WOONSOCKET, R.I.--(BUSINESS WIRE)--CVS Corporation and Caremark Rx, Inc. today announced that they have formally closed their transformative merger of equals, creating the nation's premier integrated pharmacy services provider. The combined company, renamed CVS/Caremark Corporation (NYSE: CVS), unifies the nation's largest pharmacy chain with a leading pharmaceutical services company, creating the opportunity to deliver unique products and services that will help manage costs for employers and improve access and choice for consumers.
"Today's close of our landmark merger will enable us to begin delivering substantial benefits to shareholders, customers and employees," said Tom Ryan, CVS/Caremark's President and Chief Executive Officer. "CVS/Caremark will offer end-to-end services, from plan design to prescription fulfillment, as well as the opportunity to improve clinical outcomes, which will result in better control over healthcare costs for employers and plan providers. The company will improve the delivery of pharmacy services and healthcare decision making, enabling consumers to benefit from unparalleled access, greater convenience and more choice. We look forward to capitalizing on the tremendous opportunity ahead of us to improve the delivery of pharmacy services."
"After months of planning, we are excited to realize our shared vision of creating the premier provider of pharmacy services in the nation," said Mac Crawford, Chairman of CVS/Caremark. "Together we will deliver unique products and services that are responsive to the needs of employers, health plans and consumers, and do it in more convenient and flexible ways that allows consumers to take more control of their healthcare needs."
In light of the closing, CVS/Caremark will commence a cash tender offer in approximately five business days for 150 million, or about 10 percent, of its outstanding shares at a fixed price of $35 per share.
The combined company will trade on the New York Stock Exchange under the symbol "CVS." Effective today, trading in Caremark stock (NYSE: CMX - News) has been discontinued.
Certain Information Regarding the Tender Offer After Closing of the Merger
The information in this press release describing CVS' planned tender offer following closing of the CVS/Caremark merger is for informational purposes only and does not constitute an offer to buy or the solicitation of an offer to sell shares of CVS/Caremark's common stock in the tender offer. The tender offer will be made only pursuant to the Offer to Purchase and the related materials that CVS/Caremark will distribute to its shareholders. Shareholders should read the Offer to Purchase and the related materials carefully because they contain important information, including the various terms and conditions of the tender offer. Subsequent to the commencement of the tender offer, shareholders of CVS/Caremark will be able to obtain a free copy of the Tender Offer Statement on Schedule TO, the Offer to Purchase and other documents that CVS/Caremark will be filing with the Securities and Exchange Commission from the Commission's website at www.sec.gov. Shareholders may also obtain a copy of these documents, without charge, from Morrow & Co., Inc., the information agent for the tender offer, toll free at 1 (800) 245-1502 when these documents become available. Shareholders are urged to carefully read these materials prior to making any decision with respect to the tender offer. Shareholders and investors who have questions or need assistance may call Morrow & Co., Inc., the information agent for the tender offer, toll free at 1 (800) 245-1502.

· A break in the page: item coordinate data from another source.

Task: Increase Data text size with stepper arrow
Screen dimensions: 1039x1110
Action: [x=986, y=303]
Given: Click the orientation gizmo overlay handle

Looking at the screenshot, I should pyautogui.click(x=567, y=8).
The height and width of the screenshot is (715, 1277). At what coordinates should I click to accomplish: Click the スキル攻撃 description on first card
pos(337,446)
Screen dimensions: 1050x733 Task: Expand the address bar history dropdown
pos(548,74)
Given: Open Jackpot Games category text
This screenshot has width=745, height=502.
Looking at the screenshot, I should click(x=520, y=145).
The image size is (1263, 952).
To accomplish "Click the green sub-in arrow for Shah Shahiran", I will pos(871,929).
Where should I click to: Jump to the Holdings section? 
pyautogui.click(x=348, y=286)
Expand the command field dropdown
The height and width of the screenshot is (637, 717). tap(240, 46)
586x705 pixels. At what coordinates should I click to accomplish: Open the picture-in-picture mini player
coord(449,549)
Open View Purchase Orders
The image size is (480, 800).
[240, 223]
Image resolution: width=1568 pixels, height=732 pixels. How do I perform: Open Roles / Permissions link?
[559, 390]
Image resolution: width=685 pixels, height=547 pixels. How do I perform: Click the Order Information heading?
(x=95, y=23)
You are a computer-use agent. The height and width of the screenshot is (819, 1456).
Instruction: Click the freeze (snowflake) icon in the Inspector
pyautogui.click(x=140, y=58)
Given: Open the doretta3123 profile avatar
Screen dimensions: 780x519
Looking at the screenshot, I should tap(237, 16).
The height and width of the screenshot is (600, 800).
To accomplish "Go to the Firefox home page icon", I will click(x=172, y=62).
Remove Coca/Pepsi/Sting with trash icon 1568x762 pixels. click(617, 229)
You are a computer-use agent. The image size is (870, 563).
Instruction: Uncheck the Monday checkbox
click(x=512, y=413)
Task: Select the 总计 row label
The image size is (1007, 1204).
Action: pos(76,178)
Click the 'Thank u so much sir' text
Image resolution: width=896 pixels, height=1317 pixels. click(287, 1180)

Cautionary Statement Regarding Forward-Looking Statements
This document contains certain forward-looking statements about CVS and Caremark. When used in this document, the words "anticipates", "may", "can", "believes", "expects", "projects", "intends", "likely", "will", "to be" and any similar expressions and any other statements that are not historical facts, in each case as they relate to CVS or Caremark or to the combined company, the management of either such company or the combined company or the transaction are intended to identify those assertions as forward-looking statements. In making any of those statements, the person making them believes that its expectations are based on reasonable assumptions. However, any such statement may be influenced by factors that could cause actual outcomes and results to be materially different from those projected or anticipated. These forward-looking statements, including, without limitation, statements relating to anticipated accretion, return on equity, cost synergies, incremental revenues and new products and offerings, are subject to numerous risks and uncertainties. There are various important factors that could cause actual results to differ materially from those in any such forward-looking statements, many of which are beyond the control of CVS and Caremark, including macroeconomic condition and general industry conditions such as the competitive environment for retail pharmacy and pharmacy benefit management companies, regulatory and litigation matters and risks, legislative developments, changes in tax and other laws and the effect of changes in general economic conditions. The actual results or performance by CVS or Caremark or the combined company, and issues relating to the transaction, could differ materially from those expressed in, or implied by, any forward-looking statements relating to those matters. Accordingly, no assurances can be given that any of the events anticipated by the forward-looking statements will transpire or occur, or if any of them do so, what impact they will have on the results of operations or financial condition of CVS or Caremark, the combined company or the transaction.